*** Source material ***

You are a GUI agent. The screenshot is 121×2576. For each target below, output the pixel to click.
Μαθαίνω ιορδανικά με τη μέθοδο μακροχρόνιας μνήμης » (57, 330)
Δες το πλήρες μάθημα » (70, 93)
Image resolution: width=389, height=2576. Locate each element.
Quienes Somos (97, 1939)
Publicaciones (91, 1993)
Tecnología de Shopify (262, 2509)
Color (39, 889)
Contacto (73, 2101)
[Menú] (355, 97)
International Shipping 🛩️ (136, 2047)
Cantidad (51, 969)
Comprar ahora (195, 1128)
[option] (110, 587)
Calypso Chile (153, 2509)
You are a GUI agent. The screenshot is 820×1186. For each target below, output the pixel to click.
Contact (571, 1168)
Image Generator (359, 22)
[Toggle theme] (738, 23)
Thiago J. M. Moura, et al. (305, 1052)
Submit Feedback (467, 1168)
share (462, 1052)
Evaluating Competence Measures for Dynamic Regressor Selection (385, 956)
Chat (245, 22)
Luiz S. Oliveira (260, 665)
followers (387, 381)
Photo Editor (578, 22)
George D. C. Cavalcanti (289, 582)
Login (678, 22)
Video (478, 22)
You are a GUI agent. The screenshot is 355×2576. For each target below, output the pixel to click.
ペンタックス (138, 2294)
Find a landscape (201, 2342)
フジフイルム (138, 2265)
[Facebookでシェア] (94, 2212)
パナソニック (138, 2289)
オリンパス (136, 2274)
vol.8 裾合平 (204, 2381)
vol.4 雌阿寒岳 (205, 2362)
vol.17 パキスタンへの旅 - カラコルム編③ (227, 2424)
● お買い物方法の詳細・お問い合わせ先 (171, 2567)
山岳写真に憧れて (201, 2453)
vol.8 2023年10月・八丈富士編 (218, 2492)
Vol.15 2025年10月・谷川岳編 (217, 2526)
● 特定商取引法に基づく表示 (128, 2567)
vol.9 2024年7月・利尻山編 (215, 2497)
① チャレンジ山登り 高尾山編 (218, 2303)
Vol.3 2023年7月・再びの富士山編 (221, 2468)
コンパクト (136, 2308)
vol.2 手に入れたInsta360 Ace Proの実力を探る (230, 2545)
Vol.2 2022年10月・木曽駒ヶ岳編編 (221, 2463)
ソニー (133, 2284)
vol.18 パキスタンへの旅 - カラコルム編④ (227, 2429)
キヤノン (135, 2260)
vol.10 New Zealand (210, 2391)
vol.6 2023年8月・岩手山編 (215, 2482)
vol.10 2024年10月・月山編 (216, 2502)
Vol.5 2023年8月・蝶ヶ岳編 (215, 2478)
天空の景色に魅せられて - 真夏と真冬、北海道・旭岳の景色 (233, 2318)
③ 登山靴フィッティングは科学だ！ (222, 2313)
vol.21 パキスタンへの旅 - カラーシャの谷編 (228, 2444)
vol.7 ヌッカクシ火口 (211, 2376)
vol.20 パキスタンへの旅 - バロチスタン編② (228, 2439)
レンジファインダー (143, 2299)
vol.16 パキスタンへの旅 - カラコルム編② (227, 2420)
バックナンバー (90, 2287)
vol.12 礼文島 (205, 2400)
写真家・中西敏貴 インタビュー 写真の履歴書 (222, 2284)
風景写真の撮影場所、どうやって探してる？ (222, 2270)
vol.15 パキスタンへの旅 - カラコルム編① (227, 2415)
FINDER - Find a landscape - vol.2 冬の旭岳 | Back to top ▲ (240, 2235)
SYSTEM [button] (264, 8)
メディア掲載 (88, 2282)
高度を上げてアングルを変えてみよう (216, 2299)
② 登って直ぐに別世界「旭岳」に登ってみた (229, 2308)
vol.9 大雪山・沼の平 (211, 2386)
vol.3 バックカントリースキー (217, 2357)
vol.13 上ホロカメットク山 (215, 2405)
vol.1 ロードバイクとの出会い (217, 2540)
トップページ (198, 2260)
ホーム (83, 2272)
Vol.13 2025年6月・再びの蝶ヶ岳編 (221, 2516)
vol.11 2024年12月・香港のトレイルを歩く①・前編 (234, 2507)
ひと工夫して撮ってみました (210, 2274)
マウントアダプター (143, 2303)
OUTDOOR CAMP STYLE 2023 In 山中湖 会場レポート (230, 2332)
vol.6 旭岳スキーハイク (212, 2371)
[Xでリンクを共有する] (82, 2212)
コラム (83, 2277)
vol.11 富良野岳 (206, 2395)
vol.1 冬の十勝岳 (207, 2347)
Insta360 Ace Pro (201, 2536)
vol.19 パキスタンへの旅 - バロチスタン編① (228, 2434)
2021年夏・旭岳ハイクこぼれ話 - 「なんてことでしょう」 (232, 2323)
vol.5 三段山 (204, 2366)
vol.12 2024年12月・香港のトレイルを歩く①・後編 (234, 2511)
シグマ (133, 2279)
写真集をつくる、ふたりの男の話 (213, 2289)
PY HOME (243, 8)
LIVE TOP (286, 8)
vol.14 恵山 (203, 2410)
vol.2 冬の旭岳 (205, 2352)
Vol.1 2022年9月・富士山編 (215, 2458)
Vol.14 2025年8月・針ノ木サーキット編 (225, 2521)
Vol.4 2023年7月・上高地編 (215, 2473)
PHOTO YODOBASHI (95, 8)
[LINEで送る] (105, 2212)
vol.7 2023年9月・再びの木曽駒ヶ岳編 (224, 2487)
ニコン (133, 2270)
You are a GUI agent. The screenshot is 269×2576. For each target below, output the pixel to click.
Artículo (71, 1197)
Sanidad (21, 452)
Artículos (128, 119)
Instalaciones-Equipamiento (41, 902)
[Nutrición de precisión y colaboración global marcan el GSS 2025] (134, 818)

*** End of Source material ***

[Aim of the exercise]: Reproduce the entries exactly, dropping nothing.

[Reply]:
You are a GUI agent. The screenshot is 121×2576. For each target below, output the pixel to click.
Μαθαίνω ιορδανικά με τη μέθοδο μακροχρόνιας μνήμης » (57, 330)
Δες το πλήρες μάθημα » (70, 93)
Image resolution: width=389, height=2576. Locate each element.
Quienes Somos (97, 1939)
Publicaciones (91, 1993)
Tecnología de Shopify (262, 2509)
Color (39, 889)
Contacto (73, 2101)
[Menú] (355, 97)
International Shipping 🛩️ (136, 2047)
Cantidad (51, 969)
Comprar ahora (195, 1128)
[option] (110, 587)
Calypso Chile (153, 2509)
You are a GUI agent. The screenshot is 820×1186. For each target below, output the pixel to click.
Contact (571, 1168)
Image Generator (359, 22)
[Toggle theme] (738, 23)
Thiago J. M. Moura, et al. (305, 1052)
Submit Feedback (467, 1168)
share (462, 1052)
Evaluating Competence Measures for Dynamic Regressor Selection (385, 956)
Chat (245, 22)
Luiz S. Oliveira (260, 665)
followers (387, 381)
Photo Editor (578, 22)
George D. C. Cavalcanti (289, 582)
Login (678, 22)
Video (478, 22)
You are a GUI agent. The screenshot is 355×2576. For each target below, output the pixel to click.
ペンタックス (138, 2294)
Find a landscape (201, 2342)
フジフイルム (138, 2265)
[Facebookでシェア] (94, 2212)
パナソニック (138, 2289)
オリンパス (136, 2274)
vol.8 裾合平 (204, 2381)
vol.4 雌阿寒岳 (205, 2362)
vol.17 パキスタンへの旅 - カラコルム編③ (227, 2424)
● お買い物方法の詳細・お問い合わせ先 (171, 2567)
山岳写真に憧れて (201, 2453)
vol.8 2023年10月・八丈富士編 (218, 2492)
Vol.15 2025年10月・谷川岳編 (217, 2526)
● 特定商取引法に基づく表示 (128, 2567)
vol.9 2024年7月・利尻山編 (215, 2497)
① チャレンジ山登り 高尾山編 (218, 2303)
Vol.3 2023年7月・再びの富士山編 (221, 2468)
コンパクト (136, 2308)
vol.2 手に入れたInsta360 Ace Proの実力を探る (230, 2545)
Vol.2 2022年10月・木曽駒ヶ岳編編 (221, 2463)
ソニー (133, 2284)
vol.18 パキスタンへの旅 - カラコルム編④ (227, 2429)
キヤノン (135, 2260)
vol.10 New Zealand (210, 2391)
vol.6 2023年8月・岩手山編 (215, 2482)
vol.10 2024年10月・月山編 (216, 2502)
Vol.5 2023年8月・蝶ヶ岳編 (215, 2478)
天空の景色に魅せられて - 真夏と真冬、北海道・旭岳の景色 (233, 2318)
③ 登山靴フィッティングは科学だ！ (222, 2313)
vol.21 パキスタンへの旅 - カラーシャの谷編 (228, 2444)
vol.7 ヌッカクシ火口 (211, 2376)
vol.20 パキスタンへの旅 - バロチスタン編② (228, 2439)
レンジファインダー (143, 2299)
vol.16 パキスタンへの旅 - カラコルム編② (227, 2420)
バックナンバー (90, 2287)
vol.12 礼文島 (205, 2400)
写真家・中西敏貴 インタビュー 写真の履歴書 (222, 2284)
風景写真の撮影場所、どうやって探してる？ (222, 2270)
vol.15 パキスタンへの旅 - カラコルム編① (227, 2415)
FINDER - Find a landscape - vol.2 冬の旭岳 | Back to top ▲ (240, 2235)
SYSTEM [button] (264, 8)
メディア掲載 (88, 2282)
高度を上げてアングルを変えてみよう (216, 2299)
② 登って直ぐに別世界「旭岳」に登ってみた (229, 2308)
vol.9 大雪山・沼の平 (211, 2386)
vol.3 バックカントリースキー (217, 2357)
vol.13 上ホロカメットク山 (215, 2405)
vol.1 ロードバイクとの出会い (217, 2540)
トップページ (198, 2260)
ホーム (83, 2272)
Vol.13 2025年6月・再びの蝶ヶ岳編 (221, 2516)
vol.11 2024年12月・香港のトレイルを歩く①・前編 (234, 2507)
ひと工夫して撮ってみました (210, 2274)
マウントアダプター (143, 2303)
OUTDOOR CAMP STYLE 2023 In 山中湖 会場レポート (230, 2332)
vol.6 旭岳スキーハイク (212, 2371)
[Xでリンクを共有する] (82, 2212)
コラム (83, 2277)
vol.11 富良野岳 (206, 2395)
vol.1 冬の十勝岳 (207, 2347)
Insta360 Ace Pro (201, 2536)
vol.19 パキスタンへの旅 - バロチスタン編① (228, 2434)
2021年夏・旭岳ハイクこぼれ話 - 「なんてことでしょう」 (232, 2323)
vol.5 三段山 (204, 2366)
vol.12 2024年12月・香港のトレイルを歩く①・後編 (234, 2511)
シグマ (133, 2279)
写真集をつくる、ふたりの男の話 (213, 2289)
PY HOME (243, 8)
LIVE TOP (286, 8)
vol.14 恵山 (203, 2410)
vol.2 冬の旭岳 (205, 2352)
Vol.1 2022年9月・富士山編 (215, 2458)
Vol.14 2025年8月・針ノ木サーキット編 (225, 2521)
Vol.4 2023年7月・上高地編 (215, 2473)
PHOTO YODOBASHI (95, 8)
[LINEで送る] (105, 2212)
vol.7 2023年9月・再びの木曽駒ヶ岳編 (224, 2487)
ニコン (133, 2270)
You are a GUI agent. The screenshot is 269×2576. For each target below, output the pixel to click.
Artículo (71, 1197)
Sanidad (21, 452)
Artículos (128, 119)
Instalaciones-Equipamiento (41, 902)
[Nutrición de precisión y colaboración global marcan el GSS 2025] (134, 818)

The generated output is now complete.